WORK TO COMPLETE>
Restate word for word the lines of the material below, from the line with "For every named" to the line with "News (602, 1606)", both lines included, and no others.

EXERCISE DATA>
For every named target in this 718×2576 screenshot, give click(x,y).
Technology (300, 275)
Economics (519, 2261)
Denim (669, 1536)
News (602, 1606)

==

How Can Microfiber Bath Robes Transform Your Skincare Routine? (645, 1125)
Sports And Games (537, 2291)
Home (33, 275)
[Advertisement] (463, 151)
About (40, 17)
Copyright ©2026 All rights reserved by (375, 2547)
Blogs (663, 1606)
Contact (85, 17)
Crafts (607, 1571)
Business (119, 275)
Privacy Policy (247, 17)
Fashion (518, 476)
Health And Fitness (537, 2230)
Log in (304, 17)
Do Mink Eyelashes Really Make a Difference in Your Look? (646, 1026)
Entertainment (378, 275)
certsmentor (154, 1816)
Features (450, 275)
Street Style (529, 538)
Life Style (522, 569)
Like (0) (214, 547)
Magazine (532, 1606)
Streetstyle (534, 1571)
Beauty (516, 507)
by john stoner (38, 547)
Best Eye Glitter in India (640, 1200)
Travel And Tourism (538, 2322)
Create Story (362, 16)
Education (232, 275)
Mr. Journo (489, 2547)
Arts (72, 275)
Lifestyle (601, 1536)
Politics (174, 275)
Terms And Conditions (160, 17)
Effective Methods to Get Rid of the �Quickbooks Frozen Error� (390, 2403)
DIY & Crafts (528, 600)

SOLUTION FOR THIS TASK>
For every named target in this 718×2576 screenshot, give click(x,y).
Technology (300, 275)
Economics (519, 2261)
Denim (669, 1536)
News (602, 1606)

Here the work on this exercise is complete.